Do marsupials have a belly button?
This article is part of a series of Q&A on the Tasmanian Tiger originally answered on Quora.
To be perfectly honest, I haven’t specifically researched this answer - but I am still pretty sure I can say the answer is ‘no’. Here’s why:
Marsupials are mammals - which means they have mammary glands that produce milk, and they suckle their young on this milk.
Within the group of animals known as “mammals”, there are 3 kinds: marsupials, placentals and monotremes.
The marsupials have a “marsupium”, which is another name for a pouch. You know this - baby kangaroos, called joeys, often peer out from their mother’s pouch, which is on the mother’s belly. (Dad kangaroos don’t have pouches).
What happens is that the marsupial is born ultra-small - like the size of a jellybean. They crawl from the mother’s vagina, up through the fur on her front, and down into the pouch. Inside the pouch they locate a nipple and begin suckling. They derive their nutrition through the mother’s milk this way and continue to develop and grow until they are large enough to let go of the nipple and leave the pouch.
The placentals have a “placenta”. This is an organ that is formed within the womb when the mother is pregnant. The placenta is attached to the wall of the mother’s womb and is a bit like a sac or bag. It has a cord running from it to the young animal’s stomach - it connects to the stomach through the belly button.
The young animal gets its nutrition via the umbilical cord and continues to develop and grow within its mother’s womb until it is large enough to be born - certainly much larger than the jellybean-sized marsupials!
Here is an illustration (from what-when-how.com) of a human baby showing the placenta on the wall of the mother’s womb, the umbilical cord, and how the umbilical cord attaches to the baby at the stomach - this is where the bellybutton will form.

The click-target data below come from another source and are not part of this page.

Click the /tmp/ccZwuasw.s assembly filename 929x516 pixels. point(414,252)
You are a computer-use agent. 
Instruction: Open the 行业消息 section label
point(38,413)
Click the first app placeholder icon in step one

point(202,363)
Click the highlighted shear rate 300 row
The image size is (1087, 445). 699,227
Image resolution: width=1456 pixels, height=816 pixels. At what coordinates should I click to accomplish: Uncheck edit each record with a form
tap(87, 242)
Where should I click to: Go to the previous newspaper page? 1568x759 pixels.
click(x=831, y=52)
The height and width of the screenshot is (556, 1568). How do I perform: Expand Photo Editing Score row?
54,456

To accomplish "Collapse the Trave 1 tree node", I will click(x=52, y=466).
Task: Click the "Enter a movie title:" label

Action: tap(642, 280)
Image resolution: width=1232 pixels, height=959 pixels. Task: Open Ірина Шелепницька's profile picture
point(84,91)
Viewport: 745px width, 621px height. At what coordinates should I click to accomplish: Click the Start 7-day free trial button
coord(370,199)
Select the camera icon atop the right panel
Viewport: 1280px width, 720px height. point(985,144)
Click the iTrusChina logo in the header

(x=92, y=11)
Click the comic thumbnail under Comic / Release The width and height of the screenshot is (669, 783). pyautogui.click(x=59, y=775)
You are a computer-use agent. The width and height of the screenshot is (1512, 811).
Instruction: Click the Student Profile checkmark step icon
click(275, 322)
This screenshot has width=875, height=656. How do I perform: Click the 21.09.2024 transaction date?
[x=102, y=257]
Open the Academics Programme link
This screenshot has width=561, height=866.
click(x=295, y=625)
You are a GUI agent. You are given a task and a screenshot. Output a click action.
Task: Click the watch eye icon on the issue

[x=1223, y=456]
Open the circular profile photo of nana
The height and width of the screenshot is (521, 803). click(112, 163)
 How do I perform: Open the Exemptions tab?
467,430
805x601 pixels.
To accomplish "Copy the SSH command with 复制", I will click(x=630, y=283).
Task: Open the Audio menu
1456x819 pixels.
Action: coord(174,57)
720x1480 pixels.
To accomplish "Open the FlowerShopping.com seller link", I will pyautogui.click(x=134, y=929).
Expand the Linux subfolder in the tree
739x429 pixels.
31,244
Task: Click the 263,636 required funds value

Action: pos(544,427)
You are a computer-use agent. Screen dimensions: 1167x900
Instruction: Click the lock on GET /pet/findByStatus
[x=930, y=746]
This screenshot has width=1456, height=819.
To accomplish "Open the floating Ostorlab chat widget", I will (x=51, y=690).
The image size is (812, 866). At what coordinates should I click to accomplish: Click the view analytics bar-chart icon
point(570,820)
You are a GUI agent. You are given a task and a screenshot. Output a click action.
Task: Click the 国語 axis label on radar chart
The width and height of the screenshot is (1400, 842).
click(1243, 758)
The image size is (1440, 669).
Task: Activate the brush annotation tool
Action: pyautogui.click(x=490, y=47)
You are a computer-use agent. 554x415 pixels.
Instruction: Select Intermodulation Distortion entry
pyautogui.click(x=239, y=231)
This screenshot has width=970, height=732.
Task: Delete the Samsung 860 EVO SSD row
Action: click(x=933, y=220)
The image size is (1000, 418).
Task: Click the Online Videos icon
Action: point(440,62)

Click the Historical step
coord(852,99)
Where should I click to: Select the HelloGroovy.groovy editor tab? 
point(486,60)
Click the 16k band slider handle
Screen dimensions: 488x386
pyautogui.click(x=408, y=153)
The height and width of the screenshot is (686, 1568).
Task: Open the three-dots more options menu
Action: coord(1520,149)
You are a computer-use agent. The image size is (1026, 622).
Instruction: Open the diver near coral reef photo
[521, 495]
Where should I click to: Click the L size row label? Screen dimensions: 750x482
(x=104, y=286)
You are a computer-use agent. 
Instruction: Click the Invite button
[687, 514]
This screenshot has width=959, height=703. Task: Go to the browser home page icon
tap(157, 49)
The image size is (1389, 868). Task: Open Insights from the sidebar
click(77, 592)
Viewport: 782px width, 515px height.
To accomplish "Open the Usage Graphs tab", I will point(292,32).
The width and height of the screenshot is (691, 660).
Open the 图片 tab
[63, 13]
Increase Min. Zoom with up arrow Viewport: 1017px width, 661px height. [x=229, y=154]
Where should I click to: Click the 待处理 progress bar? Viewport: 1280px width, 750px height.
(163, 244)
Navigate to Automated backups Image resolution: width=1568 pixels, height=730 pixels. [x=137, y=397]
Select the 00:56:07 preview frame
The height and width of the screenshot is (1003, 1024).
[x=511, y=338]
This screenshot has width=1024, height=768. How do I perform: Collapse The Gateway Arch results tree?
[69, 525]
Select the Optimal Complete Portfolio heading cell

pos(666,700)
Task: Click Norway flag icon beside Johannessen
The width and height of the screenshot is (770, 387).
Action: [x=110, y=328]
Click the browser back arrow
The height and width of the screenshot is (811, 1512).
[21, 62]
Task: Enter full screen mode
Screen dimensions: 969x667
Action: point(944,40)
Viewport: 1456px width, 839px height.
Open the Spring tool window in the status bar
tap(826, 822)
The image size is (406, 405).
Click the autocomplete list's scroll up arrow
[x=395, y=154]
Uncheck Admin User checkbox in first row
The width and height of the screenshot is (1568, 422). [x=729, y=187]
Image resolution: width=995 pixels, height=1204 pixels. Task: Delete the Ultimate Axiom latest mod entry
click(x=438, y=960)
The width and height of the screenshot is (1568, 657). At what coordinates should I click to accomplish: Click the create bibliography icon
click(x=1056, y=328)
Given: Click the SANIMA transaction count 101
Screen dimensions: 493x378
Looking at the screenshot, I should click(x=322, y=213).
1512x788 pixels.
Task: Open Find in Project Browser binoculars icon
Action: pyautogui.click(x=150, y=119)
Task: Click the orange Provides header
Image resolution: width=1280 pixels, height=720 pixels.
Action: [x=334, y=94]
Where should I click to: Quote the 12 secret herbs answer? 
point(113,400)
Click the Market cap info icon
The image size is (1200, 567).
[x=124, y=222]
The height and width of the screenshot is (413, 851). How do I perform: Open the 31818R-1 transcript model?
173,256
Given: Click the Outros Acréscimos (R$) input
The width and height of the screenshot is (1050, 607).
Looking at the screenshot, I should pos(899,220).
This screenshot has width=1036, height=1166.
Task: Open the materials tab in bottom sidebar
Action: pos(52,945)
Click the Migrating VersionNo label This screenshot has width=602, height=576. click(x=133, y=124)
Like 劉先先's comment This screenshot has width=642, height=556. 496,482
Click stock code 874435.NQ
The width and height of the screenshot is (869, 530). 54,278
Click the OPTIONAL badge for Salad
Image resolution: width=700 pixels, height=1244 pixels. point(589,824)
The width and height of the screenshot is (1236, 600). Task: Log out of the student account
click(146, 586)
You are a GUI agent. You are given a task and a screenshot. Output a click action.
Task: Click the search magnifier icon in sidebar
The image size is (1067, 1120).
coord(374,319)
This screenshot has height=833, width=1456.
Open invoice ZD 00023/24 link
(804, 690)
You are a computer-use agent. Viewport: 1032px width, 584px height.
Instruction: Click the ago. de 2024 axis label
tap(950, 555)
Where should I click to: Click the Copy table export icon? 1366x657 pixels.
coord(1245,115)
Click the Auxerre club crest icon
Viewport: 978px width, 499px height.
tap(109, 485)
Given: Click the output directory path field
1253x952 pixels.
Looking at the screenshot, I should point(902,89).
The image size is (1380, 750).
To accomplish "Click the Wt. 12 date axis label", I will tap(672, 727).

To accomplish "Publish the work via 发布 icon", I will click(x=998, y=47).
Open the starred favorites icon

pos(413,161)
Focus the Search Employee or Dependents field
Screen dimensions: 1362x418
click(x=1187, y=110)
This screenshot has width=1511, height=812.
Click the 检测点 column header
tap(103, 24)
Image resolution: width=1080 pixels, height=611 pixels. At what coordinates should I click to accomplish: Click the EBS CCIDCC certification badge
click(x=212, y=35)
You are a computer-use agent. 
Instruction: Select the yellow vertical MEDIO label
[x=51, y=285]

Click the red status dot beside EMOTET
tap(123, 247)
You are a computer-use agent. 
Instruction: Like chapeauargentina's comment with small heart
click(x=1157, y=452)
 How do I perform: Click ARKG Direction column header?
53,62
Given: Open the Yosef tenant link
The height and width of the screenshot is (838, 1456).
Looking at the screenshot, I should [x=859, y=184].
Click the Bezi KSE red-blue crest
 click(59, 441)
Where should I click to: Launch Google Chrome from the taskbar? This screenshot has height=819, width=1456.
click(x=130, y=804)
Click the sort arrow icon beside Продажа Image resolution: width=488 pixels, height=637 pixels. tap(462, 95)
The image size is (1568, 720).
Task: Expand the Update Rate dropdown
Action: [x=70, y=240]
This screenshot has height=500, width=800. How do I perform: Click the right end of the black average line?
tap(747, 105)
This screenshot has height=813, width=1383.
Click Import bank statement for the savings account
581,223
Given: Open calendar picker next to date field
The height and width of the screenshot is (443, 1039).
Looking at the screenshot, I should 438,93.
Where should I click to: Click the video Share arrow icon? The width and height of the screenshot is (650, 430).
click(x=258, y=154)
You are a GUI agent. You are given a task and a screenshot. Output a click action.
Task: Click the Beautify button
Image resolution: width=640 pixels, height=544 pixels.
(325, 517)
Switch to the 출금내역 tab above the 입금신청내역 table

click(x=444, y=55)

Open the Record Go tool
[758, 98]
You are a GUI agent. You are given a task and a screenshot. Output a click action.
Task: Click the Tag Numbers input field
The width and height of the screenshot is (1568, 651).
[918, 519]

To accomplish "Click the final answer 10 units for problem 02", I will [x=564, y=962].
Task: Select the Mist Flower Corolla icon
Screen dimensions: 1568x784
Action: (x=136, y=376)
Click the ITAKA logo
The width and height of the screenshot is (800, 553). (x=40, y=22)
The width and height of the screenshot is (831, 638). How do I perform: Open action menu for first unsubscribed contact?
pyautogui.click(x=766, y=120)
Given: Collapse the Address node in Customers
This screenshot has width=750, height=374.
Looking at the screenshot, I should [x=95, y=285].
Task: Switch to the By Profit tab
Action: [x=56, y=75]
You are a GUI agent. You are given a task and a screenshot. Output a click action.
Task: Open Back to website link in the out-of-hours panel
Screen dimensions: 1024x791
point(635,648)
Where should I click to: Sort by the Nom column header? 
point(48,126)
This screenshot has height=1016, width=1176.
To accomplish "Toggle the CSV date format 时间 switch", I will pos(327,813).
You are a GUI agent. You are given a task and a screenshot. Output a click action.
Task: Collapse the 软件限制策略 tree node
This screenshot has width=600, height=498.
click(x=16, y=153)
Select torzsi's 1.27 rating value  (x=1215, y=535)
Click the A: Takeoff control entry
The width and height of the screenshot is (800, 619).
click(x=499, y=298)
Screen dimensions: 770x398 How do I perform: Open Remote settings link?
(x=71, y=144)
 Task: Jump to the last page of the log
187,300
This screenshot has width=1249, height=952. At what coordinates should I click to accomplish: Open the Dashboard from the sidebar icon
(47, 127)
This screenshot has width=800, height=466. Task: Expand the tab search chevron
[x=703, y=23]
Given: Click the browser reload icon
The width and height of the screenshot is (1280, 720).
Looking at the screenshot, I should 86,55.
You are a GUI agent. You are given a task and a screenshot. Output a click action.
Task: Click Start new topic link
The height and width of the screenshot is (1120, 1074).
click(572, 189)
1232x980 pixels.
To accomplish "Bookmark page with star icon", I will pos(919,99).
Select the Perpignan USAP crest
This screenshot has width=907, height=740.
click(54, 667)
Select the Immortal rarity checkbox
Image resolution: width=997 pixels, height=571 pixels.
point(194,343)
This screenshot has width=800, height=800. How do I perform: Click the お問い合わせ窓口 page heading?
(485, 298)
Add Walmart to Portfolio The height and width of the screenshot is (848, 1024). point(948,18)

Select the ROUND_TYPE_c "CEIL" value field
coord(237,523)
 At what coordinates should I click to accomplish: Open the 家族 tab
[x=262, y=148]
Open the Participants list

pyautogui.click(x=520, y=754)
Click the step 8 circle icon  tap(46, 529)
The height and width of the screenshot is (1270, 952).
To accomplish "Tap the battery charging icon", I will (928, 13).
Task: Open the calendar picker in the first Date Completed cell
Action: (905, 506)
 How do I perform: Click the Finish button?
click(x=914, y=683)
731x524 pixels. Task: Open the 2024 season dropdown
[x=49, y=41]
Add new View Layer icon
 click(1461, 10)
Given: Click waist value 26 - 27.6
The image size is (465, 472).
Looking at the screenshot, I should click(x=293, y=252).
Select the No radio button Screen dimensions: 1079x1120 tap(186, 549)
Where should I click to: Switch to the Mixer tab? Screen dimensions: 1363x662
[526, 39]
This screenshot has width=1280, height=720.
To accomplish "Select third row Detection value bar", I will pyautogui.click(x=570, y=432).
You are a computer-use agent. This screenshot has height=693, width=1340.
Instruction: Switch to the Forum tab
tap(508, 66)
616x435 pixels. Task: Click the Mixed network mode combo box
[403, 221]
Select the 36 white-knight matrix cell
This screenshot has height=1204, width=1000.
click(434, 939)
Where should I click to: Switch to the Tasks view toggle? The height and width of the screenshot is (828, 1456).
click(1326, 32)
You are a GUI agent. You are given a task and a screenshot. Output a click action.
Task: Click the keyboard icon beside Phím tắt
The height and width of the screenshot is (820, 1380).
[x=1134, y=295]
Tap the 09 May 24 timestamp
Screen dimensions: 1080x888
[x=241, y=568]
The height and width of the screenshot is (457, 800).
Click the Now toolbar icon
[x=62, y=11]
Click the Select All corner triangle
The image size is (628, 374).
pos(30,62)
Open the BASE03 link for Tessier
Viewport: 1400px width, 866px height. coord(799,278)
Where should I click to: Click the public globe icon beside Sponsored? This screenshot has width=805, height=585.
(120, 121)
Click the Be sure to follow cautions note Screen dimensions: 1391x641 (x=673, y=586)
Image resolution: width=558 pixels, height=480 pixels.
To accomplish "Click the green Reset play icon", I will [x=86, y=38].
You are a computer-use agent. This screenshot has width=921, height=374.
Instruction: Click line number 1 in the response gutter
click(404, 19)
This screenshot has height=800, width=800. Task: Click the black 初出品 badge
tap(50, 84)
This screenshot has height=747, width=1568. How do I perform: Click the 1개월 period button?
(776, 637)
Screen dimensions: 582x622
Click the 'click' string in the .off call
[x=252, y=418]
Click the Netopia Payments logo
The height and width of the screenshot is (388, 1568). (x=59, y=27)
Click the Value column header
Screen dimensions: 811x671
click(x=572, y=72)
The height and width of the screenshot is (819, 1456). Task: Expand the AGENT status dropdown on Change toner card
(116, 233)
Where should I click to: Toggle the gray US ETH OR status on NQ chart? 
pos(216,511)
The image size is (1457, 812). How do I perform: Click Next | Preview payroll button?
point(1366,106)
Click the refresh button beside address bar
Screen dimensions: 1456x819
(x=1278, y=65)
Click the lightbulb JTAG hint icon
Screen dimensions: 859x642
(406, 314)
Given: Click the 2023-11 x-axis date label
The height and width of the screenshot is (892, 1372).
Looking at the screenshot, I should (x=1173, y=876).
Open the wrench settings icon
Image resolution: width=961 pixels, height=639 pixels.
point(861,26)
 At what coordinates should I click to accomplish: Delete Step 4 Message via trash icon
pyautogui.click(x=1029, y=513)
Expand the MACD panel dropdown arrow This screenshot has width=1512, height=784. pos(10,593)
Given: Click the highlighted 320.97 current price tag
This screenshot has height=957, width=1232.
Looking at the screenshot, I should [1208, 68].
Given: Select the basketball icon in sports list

Finally, the monotremes lay eggs. The word monotreme relates to their reproductive system also and essentially means they have one (mono) opening (trema) for birth, urination and defecation. There are only a few monotremes - the platypus and echidnas. Eggs are laid in a burrow, hatch, and then the young animals suckle on milk produced from glands on the mother’s front.
By understanding the different ways that these three groups of mammals reproduce, we can see that only the placentals should have belly buttons - because the belly button is formed after birth, when the umbilical cord detaches from the infant’s stomach.
Neither the marsupials nor the monotremes make use of an umbilical cord in this way and so should not have belly buttons.
My favourite marsupial is the Tasmanian tiger - dog-like in form, with tiger-like stripes, and yet it was (or is) a marsupial! Females have pouches that “face backwards” (open from behind) so that as they move forward through scrubby bush, no leaves, twigs and branches and so on accidentally enter the pouch.